**Exercise requirements**
Update the records below by replacing "GUI agent" with "screen-control agent" and leaving everything else unchanged.

**Exercise materials**

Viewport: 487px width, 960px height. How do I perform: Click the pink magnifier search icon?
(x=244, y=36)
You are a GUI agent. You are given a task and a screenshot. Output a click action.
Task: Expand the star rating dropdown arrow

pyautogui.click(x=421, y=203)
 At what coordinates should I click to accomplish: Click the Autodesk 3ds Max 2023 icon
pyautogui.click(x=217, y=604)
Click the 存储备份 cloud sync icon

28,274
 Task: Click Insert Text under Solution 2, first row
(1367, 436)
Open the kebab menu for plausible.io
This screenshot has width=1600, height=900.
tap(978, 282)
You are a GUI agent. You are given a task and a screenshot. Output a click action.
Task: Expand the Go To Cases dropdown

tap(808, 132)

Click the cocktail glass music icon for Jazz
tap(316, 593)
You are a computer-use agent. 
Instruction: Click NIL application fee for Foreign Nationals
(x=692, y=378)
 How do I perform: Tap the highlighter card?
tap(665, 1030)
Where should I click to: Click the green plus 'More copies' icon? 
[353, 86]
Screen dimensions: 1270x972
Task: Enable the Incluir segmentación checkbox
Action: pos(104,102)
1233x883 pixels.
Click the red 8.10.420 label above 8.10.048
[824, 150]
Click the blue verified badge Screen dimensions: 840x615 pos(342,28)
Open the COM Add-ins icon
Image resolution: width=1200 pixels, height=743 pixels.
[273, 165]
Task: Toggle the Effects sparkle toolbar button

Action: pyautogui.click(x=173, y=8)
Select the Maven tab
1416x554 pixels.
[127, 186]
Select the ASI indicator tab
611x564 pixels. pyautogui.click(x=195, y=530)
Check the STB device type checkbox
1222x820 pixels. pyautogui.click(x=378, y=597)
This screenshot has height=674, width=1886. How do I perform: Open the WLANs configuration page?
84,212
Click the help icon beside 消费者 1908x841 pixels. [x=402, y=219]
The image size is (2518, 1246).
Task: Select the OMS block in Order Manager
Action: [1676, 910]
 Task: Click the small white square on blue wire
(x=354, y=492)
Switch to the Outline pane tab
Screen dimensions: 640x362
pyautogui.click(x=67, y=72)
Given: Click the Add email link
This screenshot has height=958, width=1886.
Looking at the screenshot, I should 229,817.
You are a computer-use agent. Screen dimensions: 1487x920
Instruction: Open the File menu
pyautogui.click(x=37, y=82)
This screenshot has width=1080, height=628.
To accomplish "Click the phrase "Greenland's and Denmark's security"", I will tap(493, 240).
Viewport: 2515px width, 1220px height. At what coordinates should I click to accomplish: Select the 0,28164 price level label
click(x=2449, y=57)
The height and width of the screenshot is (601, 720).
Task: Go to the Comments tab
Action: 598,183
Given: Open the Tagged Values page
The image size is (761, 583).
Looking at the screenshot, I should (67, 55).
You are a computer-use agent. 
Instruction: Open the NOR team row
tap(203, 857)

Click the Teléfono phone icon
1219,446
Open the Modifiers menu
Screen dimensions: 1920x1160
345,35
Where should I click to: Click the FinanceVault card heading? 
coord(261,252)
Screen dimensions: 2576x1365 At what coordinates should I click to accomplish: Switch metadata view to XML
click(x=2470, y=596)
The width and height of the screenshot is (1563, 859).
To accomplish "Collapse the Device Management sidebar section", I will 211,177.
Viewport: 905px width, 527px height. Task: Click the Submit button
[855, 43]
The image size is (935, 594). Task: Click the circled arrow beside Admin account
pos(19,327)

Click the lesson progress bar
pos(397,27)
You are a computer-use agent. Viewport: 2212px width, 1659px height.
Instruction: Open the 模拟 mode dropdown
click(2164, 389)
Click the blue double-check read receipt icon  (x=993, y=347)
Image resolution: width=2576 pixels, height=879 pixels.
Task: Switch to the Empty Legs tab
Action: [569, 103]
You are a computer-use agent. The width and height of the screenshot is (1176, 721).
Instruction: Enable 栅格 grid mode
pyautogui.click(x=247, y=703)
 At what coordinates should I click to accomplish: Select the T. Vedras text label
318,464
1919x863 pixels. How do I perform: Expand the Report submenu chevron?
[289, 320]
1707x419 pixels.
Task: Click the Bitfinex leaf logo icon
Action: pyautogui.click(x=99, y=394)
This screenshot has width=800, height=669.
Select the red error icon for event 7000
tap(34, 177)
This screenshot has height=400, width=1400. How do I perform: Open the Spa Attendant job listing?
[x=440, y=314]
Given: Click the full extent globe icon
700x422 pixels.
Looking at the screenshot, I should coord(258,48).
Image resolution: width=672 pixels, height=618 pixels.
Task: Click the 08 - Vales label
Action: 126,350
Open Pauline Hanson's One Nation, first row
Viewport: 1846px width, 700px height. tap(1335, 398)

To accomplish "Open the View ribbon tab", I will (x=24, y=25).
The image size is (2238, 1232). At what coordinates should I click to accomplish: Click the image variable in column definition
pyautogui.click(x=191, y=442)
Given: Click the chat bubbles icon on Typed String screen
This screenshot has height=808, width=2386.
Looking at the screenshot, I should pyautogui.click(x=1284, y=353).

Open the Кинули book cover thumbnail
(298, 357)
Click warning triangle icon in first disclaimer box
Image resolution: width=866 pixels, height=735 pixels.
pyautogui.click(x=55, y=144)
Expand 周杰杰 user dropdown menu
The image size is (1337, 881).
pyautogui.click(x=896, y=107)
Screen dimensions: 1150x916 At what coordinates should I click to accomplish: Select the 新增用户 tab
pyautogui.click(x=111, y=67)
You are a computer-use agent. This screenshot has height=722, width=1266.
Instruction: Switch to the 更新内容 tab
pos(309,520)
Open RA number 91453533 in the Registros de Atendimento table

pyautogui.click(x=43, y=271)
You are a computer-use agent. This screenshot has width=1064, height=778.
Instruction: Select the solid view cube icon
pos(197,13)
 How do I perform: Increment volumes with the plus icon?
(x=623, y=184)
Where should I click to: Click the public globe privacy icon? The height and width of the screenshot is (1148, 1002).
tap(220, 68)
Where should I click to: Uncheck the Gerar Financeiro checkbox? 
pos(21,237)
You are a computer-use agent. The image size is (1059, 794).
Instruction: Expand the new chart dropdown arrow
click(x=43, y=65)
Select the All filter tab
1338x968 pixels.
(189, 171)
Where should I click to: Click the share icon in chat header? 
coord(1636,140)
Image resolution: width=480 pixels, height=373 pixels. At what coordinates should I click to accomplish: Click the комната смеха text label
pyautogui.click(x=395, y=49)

**Expected answer**
Viewport: 487px width, 960px height. How do I perform: Click the pink magnifier search icon?
(x=244, y=36)
You are a screen-control agent. You are given a task and a screenshot. Output a click action.
Task: Expand the star rating dropdown arrow

pyautogui.click(x=421, y=203)
 At what coordinates should I click to accomplish: Click the Autodesk 3ds Max 2023 icon
pyautogui.click(x=217, y=604)
Click the 存储备份 cloud sync icon

28,274
 Task: Click Insert Text under Solution 2, first row
(1367, 436)
Open the kebab menu for plausible.io
This screenshot has width=1600, height=900.
tap(978, 282)
You are a screen-control agent. You are given a task and a screenshot. Output a click action.
Task: Expand the Go To Cases dropdown

tap(808, 132)

Click the cocktail glass music icon for Jazz
tap(316, 593)
You are a computer-use agent. 
Instruction: Click NIL application fee for Foreign Nationals
(x=692, y=378)
 How do I perform: Tap the highlighter card?
tap(665, 1030)
Where should I click to: Click the green plus 'More copies' icon? 
[353, 86]
Screen dimensions: 1270x972
Task: Enable the Incluir segmentación checkbox
Action: pos(104,102)
1233x883 pixels.
Click the red 8.10.420 label above 8.10.048
[824, 150]
Click the blue verified badge Screen dimensions: 840x615 pos(342,28)
Open the COM Add-ins icon
Image resolution: width=1200 pixels, height=743 pixels.
[273, 165]
Task: Toggle the Effects sparkle toolbar button

Action: pyautogui.click(x=173, y=8)
Select the Maven tab
1416x554 pixels.
[127, 186]
Select the ASI indicator tab
611x564 pixels. pyautogui.click(x=195, y=530)
Check the STB device type checkbox
1222x820 pixels. pyautogui.click(x=378, y=597)
This screenshot has height=674, width=1886. How do I perform: Open the WLANs configuration page?
84,212
Click the help icon beside 消费者 1908x841 pixels. [x=402, y=219]
The image size is (2518, 1246).
Task: Select the OMS block in Order Manager
Action: [1676, 910]
 Task: Click the small white square on blue wire
(x=354, y=492)
Switch to the Outline pane tab
Screen dimensions: 640x362
pyautogui.click(x=67, y=72)
Given: Click the Add email link
This screenshot has height=958, width=1886.
Looking at the screenshot, I should 229,817.
You are a computer-use agent. Screen dimensions: 1487x920
Instruction: Open the File menu
pyautogui.click(x=37, y=82)
This screenshot has width=1080, height=628.
To accomplish "Click the phrase "Greenland's and Denmark's security"", I will tap(493, 240).
Viewport: 2515px width, 1220px height. At what coordinates should I click to accomplish: Select the 0,28164 price level label
click(x=2449, y=57)
The height and width of the screenshot is (601, 720).
Task: Go to the Comments tab
Action: 598,183
Given: Open the Tagged Values page
The image size is (761, 583).
Looking at the screenshot, I should (67, 55).
You are a computer-use agent. 
Instruction: Open the NOR team row
tap(203, 857)

Click the Teléfono phone icon
1219,446
Open the Modifiers menu
Screen dimensions: 1920x1160
345,35
Where should I click to: Click the FinanceVault card heading? 
coord(261,252)
Screen dimensions: 2576x1365 At what coordinates should I click to accomplish: Switch metadata view to XML
click(x=2470, y=596)
The width and height of the screenshot is (1563, 859).
To accomplish "Collapse the Device Management sidebar section", I will 211,177.
Viewport: 905px width, 527px height. Task: Click the Submit button
[855, 43]
The image size is (935, 594). Task: Click the circled arrow beside Admin account
pos(19,327)

Click the lesson progress bar
pos(397,27)
You are a computer-use agent. Viewport: 2212px width, 1659px height.
Instruction: Open the 模拟 mode dropdown
click(2164, 389)
Click the blue double-check read receipt icon  (x=993, y=347)
Image resolution: width=2576 pixels, height=879 pixels.
Task: Switch to the Empty Legs tab
Action: [569, 103]
You are a computer-use agent. The width and height of the screenshot is (1176, 721).
Instruction: Enable 栅格 grid mode
pyautogui.click(x=247, y=703)
 At what coordinates should I click to accomplish: Select the T. Vedras text label
318,464
1919x863 pixels. How do I perform: Expand the Report submenu chevron?
[289, 320]
1707x419 pixels.
Task: Click the Bitfinex leaf logo icon
Action: pyautogui.click(x=99, y=394)
This screenshot has width=800, height=669.
Select the red error icon for event 7000
tap(34, 177)
This screenshot has height=400, width=1400. How do I perform: Open the Spa Attendant job listing?
[x=440, y=314]
Given: Click the full extent globe icon
700x422 pixels.
Looking at the screenshot, I should coord(258,48).
Image resolution: width=672 pixels, height=618 pixels.
Task: Click the 08 - Vales label
Action: 126,350
Open Pauline Hanson's One Nation, first row
Viewport: 1846px width, 700px height. tap(1335, 398)

To accomplish "Open the View ribbon tab", I will (x=24, y=25).
The image size is (2238, 1232). At what coordinates should I click to accomplish: Click the image variable in column definition
pyautogui.click(x=191, y=442)
Given: Click the chat bubbles icon on Typed String screen
This screenshot has height=808, width=2386.
Looking at the screenshot, I should pyautogui.click(x=1284, y=353).

Open the Кинули book cover thumbnail
(298, 357)
Click warning triangle icon in first disclaimer box
Image resolution: width=866 pixels, height=735 pixels.
pyautogui.click(x=55, y=144)
Expand 周杰杰 user dropdown menu
The image size is (1337, 881).
pyautogui.click(x=896, y=107)
Screen dimensions: 1150x916 At what coordinates should I click to accomplish: Select the 新增用户 tab
pyautogui.click(x=111, y=67)
You are a computer-use agent. This screenshot has height=722, width=1266.
Instruction: Switch to the 更新内容 tab
pos(309,520)
Open RA number 91453533 in the Registros de Atendimento table

pyautogui.click(x=43, y=271)
You are a computer-use agent. This screenshot has width=1064, height=778.
Instruction: Select the solid view cube icon
pos(197,13)
 How do I perform: Increment volumes with the plus icon?
(x=623, y=184)
Where should I click to: Click the public globe privacy icon? The height and width of the screenshot is (1148, 1002).
tap(220, 68)
Where should I click to: Uncheck the Gerar Financeiro checkbox? 
pos(21,237)
You are a computer-use agent. The image size is (1059, 794).
Instruction: Expand the new chart dropdown arrow
click(x=43, y=65)
Select the All filter tab
1338x968 pixels.
(189, 171)
Where should I click to: Click the share icon in chat header? 
coord(1636,140)
Image resolution: width=480 pixels, height=373 pixels. At what coordinates should I click to accomplish: Click the комната смеха text label
pyautogui.click(x=395, y=49)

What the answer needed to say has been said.